La société vit au rythme de guerres militaires ou électorales et de successions de crises économiques. L’unique issue pour sortir de cette corruption permanente est l’évolution vers la constitution concurrentielle de sociétés (« privées ») à contrats politiques consentis, constituées elles-mêmes en une société (« privée ») dont le seul but est de garantir la paix et la prospérité, et donc le droit de propriété. De tels contrats (pas besoin de préciser « légitimes » parce que consentis par chacun) ne peuvent qu’être supérieurs en terme de robustesse sociale à tout fonctionnement étatique imposé par un état légal mais donc l’unique finalité est d’être mercantile.

Hazlitt

Henry Hazlitt – Quand votre argent est pris par un voleur, vous n’avez rien en retour. Quand votre argent est pris via des taxes pour financer des bureaucrates inutiles, c’est exactement la même situation.

N’oublions pas de préciser, pour conclure, que le père et le concepteur de l’état-providence, l’homme qui a mis en pratique l’idée d’acheter la loyauté de certains groupes avec de l’argent extorqué à d’autres, c’était Bismarck – l’ancêtre politique de Hitler. L’état-providence, né de la spoliation permanente de la société des hommes est à l’opposé de la notion de « capitalisme » (si tant est que celui-ci ne soit pas assimilé à l’idéologie inventée par Marx).

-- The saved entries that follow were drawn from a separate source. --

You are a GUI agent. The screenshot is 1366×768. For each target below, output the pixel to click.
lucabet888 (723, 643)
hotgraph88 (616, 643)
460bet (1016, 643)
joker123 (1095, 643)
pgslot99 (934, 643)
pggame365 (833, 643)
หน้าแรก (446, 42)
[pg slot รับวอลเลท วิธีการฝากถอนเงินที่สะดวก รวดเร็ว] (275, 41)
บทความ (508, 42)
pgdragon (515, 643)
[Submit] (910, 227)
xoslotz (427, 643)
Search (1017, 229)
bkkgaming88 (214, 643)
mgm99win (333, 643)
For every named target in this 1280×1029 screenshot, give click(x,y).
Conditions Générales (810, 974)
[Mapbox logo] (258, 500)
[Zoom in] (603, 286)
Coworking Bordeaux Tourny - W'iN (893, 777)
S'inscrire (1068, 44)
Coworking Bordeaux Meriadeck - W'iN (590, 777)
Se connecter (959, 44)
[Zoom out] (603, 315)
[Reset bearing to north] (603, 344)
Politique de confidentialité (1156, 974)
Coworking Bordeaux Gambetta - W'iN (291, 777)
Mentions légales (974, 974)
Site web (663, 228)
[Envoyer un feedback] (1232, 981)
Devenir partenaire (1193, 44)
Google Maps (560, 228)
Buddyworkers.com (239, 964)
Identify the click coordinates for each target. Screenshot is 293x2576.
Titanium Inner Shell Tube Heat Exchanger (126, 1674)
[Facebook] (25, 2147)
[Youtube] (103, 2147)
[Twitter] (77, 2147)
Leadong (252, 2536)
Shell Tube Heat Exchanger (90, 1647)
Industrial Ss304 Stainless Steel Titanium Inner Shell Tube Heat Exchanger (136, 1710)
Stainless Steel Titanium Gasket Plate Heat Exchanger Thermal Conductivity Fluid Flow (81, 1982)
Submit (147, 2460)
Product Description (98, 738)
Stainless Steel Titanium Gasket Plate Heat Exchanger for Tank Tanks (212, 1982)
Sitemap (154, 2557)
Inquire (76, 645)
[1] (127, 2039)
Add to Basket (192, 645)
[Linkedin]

Le capitalisme n’est que le constat de l’augmentation des connaissances, cause naturelle de l’augmentation de la richesse. La monnaie (ou ce qui est appelé de manière populaire « l’argent ») n’a jamais été la richesse mais n’est qu’un moyen d’échange. Quand vous aurez compris que l’état ne s’intéresse pas à la vraie richesse créée, mais est avide du moyen qui permet de développer cette richesse, vous aurez compris que l’état, quelle que soit sa forme, n’est pas l’ami de la société, mais bien son ennemi.